REQUIREMENT
In the dive trip report below, roughly how large does the writer say the Aqua Adventures storefront is?

TEXT EXCERPT

==*==

There are a number of dive operators on the island and we chose to dive with Aqua Adventures Eco Diving ( which is owned by Jim Silver, an American ex-pat who used to work at Sport Chalet in Las Vegas. He runs the place along with his wife Daisy, and they refer to their operation as a "boutique" dive shop, which I think is an apt and good description. Physically, it's a small storefront - perhaps 300 square feet - one block off of the main drag and a block-and-a-half from the departure dock. They've got their own boat for local dives and use "partners" (their term - other operators they work with regularly so there's an on-going relationship) for things like the hotel, whale shark trips, and cenotes dives.

I found Aqua Adventures through an Internet search, along with some other operators. Jim responded to my initial e-mail quickly (some of the Isla-based operators never replied at all) and one thing that I really liked was that I was able to use him sort of as a consolidator in that he arranged for the hotel, whale shark days, and cenotes, as well as the diving we did with them. I wrote a check to Aqua Adventures and they took care of paying everyone else. When you're doing a group of 11 as I did, or whether there's just a few of you, that can be a big advantage.

Now before I go further, I want to emphasize that there's a good chance we'll go back to Isla again next year and I will use Jim and Aqua Adventures again. Everything I'm about to go through I discussed at length with Jim & Daisy in person before I left Isla and I've also given Jima chance to review this section of my report before publication. And some of this may be growing pains as Jim's owned the operation for a bit less than a year (he bought from someone one who had let it languish). So I think what I'm about to say is a fair assessment of our experience and, should you choose to go there and dive with Jim, things you need to be aware of but not necessarily issues you will face.

Also bear in mind that on many of the trips we do at Reef Seekers, we are dealing with either larger organizations (like Aggressor Fleet) or dive operations (Buddy Dive, Manta Ray Bay Resort, Murex) with whom I have a long-standing relationship and who know me well. Many times there can things that are simply taken care of or which aren’t issues because we all have developed styles that work. So with a brand new relationship, as in the case of Aqua Adventures, it's not surprising that there are hiccups the first time out. And Jim has already told me they're taking my comments in a positive fashion and are making changes to smooth things out.

==*==

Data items
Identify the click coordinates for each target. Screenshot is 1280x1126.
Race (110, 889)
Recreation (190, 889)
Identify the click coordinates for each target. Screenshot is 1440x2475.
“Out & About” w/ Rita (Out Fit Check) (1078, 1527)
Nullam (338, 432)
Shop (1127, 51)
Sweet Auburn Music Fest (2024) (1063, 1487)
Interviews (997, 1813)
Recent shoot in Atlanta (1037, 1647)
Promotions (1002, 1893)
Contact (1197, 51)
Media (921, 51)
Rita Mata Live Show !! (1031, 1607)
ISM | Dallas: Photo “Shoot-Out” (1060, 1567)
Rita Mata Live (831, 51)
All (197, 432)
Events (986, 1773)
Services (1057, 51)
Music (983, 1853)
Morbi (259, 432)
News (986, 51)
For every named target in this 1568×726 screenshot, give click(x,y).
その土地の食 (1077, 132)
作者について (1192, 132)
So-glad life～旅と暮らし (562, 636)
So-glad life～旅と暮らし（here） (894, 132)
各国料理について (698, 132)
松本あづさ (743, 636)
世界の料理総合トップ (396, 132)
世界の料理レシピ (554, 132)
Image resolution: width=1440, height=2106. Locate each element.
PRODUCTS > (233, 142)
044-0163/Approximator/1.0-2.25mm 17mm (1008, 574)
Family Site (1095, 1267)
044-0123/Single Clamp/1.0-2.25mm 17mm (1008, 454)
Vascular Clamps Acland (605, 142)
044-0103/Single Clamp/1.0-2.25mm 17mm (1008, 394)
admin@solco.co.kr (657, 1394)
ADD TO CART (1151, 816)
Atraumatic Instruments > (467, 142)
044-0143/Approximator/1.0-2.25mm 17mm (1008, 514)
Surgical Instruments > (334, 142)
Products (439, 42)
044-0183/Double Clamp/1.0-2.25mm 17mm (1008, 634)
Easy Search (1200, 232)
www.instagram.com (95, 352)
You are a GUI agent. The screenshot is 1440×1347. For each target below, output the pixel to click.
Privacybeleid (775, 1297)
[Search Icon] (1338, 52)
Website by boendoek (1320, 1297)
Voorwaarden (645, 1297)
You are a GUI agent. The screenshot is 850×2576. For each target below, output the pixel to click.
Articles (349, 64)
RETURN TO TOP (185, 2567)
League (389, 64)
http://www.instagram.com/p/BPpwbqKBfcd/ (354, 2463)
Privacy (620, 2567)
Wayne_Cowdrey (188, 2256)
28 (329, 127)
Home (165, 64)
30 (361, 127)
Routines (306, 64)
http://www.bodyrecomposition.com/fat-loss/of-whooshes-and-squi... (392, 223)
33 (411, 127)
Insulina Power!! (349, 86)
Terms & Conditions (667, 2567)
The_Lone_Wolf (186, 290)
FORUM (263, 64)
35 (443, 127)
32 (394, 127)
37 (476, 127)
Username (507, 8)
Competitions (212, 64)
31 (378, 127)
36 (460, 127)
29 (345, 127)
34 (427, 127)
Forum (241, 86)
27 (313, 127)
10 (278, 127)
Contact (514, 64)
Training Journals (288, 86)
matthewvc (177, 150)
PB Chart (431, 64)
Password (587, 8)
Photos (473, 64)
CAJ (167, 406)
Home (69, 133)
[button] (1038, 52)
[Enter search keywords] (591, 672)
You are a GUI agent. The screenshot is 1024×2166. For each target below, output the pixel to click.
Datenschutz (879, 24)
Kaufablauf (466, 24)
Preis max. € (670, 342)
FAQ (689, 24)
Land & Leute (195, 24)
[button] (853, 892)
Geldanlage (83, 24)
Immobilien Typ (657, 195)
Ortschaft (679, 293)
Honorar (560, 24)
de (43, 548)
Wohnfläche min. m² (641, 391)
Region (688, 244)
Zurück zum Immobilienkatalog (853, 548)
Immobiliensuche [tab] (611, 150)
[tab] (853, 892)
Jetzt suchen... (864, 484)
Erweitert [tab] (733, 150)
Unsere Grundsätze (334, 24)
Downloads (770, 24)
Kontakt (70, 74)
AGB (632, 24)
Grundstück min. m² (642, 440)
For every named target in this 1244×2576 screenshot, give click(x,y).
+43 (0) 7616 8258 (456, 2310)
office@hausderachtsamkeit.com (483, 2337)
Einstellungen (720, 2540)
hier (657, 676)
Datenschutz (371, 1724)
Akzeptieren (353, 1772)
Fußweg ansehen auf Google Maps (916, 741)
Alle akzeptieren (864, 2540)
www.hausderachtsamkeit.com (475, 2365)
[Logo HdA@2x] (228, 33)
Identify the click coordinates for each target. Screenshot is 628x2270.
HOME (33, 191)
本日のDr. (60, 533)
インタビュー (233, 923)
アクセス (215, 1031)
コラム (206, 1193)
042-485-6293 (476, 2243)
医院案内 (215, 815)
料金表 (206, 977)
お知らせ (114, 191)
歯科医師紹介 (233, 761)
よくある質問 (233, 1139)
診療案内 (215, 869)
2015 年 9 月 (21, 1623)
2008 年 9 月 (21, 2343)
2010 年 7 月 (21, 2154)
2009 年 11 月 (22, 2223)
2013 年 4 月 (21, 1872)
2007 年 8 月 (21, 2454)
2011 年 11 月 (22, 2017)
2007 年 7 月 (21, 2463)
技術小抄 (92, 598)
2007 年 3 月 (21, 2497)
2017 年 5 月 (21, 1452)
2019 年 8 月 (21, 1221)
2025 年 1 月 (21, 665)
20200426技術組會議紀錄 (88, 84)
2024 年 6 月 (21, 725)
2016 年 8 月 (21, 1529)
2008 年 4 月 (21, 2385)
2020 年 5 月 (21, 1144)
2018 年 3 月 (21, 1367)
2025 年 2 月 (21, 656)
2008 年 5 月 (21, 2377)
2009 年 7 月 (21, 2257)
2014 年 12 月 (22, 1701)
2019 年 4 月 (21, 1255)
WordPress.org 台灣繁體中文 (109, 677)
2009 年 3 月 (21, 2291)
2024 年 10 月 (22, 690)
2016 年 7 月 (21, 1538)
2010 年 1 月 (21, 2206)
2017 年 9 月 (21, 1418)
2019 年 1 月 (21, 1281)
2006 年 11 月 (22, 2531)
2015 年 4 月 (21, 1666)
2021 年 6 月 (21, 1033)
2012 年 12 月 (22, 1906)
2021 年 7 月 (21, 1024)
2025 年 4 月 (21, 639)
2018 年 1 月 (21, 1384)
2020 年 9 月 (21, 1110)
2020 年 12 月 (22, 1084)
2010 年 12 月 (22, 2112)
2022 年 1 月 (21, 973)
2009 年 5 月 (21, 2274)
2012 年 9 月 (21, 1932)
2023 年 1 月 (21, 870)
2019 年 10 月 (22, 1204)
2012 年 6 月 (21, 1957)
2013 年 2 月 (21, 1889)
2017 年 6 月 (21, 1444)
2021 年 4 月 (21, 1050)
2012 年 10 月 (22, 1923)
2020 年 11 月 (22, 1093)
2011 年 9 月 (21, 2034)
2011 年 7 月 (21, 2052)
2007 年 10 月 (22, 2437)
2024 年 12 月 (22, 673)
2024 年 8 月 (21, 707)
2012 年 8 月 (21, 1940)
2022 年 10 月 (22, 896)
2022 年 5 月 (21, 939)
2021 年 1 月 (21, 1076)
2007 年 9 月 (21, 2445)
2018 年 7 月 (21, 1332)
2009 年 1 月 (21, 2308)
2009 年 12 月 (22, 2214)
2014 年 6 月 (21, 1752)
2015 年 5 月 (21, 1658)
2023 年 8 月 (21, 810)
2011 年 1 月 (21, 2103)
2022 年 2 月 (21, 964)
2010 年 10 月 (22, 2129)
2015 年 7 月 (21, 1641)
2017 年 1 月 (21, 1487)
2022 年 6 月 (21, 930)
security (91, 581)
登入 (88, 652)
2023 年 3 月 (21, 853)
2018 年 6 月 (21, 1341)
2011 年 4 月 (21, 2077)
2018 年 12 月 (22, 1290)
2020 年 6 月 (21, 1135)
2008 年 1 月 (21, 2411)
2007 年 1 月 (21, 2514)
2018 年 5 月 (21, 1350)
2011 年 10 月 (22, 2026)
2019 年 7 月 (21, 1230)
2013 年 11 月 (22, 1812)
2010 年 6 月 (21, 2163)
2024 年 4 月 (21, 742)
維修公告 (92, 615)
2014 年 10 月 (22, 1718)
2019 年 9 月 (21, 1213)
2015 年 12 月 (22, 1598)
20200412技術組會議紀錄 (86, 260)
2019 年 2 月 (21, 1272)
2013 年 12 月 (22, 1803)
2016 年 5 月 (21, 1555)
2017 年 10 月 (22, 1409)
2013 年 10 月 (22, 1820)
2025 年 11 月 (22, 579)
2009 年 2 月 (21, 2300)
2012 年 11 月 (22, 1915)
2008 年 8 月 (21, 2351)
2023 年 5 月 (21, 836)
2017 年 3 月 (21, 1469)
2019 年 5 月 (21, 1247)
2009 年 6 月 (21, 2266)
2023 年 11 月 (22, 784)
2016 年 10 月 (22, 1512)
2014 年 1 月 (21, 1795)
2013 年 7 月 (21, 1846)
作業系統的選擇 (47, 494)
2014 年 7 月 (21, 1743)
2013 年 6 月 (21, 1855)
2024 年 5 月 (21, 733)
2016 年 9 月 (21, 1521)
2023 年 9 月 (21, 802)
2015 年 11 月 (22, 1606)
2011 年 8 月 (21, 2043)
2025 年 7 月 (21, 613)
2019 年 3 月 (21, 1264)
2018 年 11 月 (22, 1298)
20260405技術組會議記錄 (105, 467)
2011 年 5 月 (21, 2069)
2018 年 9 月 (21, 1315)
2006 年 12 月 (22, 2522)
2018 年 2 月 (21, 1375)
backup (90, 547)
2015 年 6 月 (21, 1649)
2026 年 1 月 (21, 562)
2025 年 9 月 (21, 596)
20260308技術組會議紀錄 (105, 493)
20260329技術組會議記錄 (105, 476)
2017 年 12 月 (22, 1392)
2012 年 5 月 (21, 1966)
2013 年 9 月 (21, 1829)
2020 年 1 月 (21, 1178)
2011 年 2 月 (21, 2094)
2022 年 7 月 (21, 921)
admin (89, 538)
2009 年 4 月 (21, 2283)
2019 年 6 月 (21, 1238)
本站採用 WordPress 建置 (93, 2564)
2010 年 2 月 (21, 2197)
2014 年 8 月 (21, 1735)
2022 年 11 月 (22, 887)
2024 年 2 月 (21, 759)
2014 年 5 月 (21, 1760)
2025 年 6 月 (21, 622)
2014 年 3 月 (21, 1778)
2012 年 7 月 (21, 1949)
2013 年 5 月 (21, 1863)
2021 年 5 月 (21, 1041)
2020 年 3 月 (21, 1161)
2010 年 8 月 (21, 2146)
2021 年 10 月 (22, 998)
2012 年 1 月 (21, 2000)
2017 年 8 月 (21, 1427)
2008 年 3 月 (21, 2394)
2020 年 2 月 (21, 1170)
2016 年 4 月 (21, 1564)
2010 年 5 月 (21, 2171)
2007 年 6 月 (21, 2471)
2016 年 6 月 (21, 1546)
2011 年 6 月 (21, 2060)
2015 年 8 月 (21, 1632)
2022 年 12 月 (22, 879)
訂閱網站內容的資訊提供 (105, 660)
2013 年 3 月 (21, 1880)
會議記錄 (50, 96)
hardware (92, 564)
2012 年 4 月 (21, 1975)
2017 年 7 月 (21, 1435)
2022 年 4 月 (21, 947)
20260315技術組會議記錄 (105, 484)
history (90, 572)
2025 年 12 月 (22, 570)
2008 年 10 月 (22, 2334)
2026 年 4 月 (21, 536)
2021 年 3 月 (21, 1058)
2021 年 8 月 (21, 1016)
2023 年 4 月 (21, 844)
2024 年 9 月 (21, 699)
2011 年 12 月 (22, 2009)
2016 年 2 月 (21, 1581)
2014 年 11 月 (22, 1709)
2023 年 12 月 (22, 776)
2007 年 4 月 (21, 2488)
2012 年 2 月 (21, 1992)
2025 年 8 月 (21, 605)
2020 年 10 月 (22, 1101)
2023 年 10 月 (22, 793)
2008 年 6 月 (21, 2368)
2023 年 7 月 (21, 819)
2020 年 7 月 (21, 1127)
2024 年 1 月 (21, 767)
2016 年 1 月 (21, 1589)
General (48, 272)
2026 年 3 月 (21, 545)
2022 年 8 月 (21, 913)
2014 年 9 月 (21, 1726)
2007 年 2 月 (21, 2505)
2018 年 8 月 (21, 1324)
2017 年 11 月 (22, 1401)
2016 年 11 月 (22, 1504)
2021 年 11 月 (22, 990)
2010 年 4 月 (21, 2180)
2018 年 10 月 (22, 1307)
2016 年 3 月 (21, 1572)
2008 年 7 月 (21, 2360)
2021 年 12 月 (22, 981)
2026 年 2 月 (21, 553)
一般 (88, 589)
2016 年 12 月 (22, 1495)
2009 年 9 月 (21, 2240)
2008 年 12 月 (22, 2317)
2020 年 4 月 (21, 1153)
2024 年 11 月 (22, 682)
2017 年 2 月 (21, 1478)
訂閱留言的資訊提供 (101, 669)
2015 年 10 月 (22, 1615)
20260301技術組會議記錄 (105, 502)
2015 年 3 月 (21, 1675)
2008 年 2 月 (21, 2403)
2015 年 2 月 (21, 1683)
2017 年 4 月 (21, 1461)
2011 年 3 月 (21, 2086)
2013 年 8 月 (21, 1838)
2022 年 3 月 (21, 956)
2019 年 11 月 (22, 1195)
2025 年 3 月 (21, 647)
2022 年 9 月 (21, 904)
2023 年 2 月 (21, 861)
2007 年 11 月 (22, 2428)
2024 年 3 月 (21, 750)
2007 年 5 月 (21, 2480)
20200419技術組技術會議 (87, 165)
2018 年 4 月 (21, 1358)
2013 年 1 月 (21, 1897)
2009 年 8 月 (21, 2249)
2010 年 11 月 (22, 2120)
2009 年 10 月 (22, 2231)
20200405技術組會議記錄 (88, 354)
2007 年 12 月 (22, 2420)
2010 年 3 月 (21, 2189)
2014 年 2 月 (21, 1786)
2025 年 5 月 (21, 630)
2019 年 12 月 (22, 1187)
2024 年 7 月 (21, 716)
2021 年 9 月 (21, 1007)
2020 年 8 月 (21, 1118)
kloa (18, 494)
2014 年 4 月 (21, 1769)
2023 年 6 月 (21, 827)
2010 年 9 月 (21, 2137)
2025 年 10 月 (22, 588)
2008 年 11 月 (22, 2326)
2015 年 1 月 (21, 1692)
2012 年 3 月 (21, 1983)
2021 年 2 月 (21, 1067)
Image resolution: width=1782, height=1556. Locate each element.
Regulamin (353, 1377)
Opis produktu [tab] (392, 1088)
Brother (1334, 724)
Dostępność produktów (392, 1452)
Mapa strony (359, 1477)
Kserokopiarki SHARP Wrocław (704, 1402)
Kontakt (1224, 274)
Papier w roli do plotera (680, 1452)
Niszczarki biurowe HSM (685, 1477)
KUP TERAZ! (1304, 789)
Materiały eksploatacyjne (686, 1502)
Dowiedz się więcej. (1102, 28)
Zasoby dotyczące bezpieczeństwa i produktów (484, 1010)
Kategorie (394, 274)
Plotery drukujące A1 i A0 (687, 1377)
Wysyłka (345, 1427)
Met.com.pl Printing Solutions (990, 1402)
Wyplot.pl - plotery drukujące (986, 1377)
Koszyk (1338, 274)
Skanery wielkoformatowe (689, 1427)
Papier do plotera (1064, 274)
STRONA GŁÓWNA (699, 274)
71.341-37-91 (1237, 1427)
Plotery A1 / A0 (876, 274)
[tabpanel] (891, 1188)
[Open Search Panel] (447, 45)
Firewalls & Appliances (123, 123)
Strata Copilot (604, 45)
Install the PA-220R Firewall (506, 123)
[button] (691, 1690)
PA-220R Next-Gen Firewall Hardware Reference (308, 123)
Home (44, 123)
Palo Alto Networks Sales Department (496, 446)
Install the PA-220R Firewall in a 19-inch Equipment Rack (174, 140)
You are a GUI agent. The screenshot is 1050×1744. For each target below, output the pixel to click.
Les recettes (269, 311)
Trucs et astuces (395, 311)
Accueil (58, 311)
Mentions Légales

==*==

SOLUTION TO THE EXERCISE
Perhaps 300 square feet.